(Dataset entries)
- - -

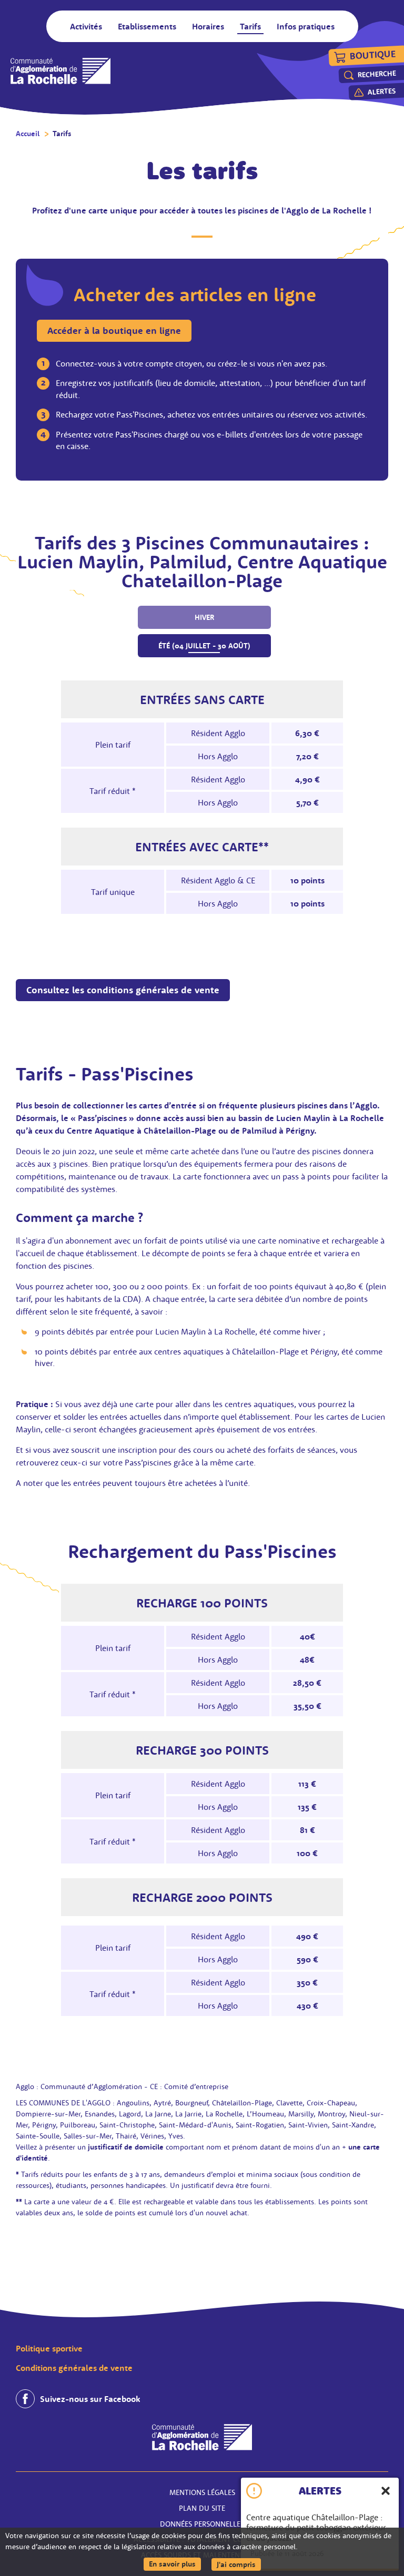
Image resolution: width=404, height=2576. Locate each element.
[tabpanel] (202, 797)
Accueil (27, 133)
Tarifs (62, 133)
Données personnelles (202, 2524)
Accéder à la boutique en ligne (114, 330)
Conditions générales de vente (74, 2368)
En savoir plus (175, 2564)
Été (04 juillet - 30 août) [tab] (204, 645)
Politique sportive (49, 2348)
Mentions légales (202, 2492)
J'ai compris (239, 2564)
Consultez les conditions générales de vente (122, 990)
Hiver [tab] (204, 617)
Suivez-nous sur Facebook (90, 2399)
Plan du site (202, 2508)
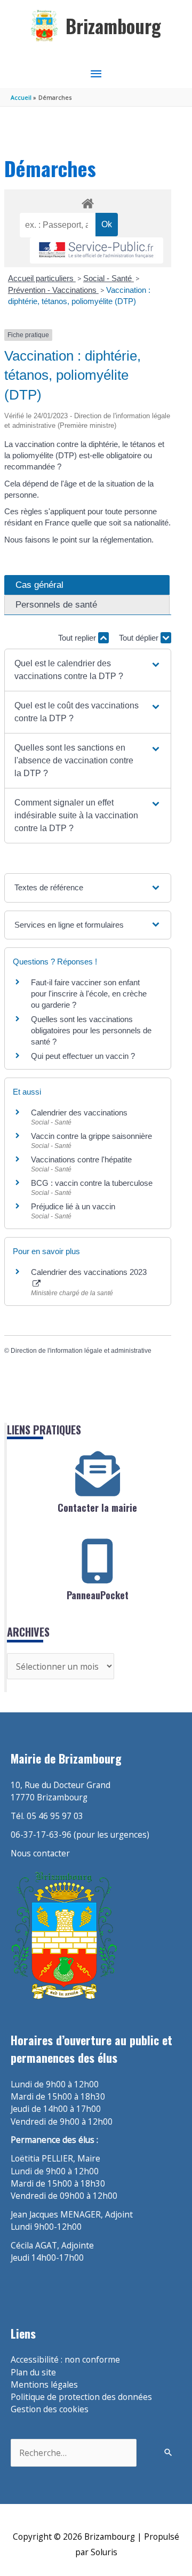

- - -

> [Task directions]
Show every line of the data that includes the string "vente".

> [Task response]
Conditions générales de vente (74, 2368)
Consultez les conditions générales de vente (122, 990)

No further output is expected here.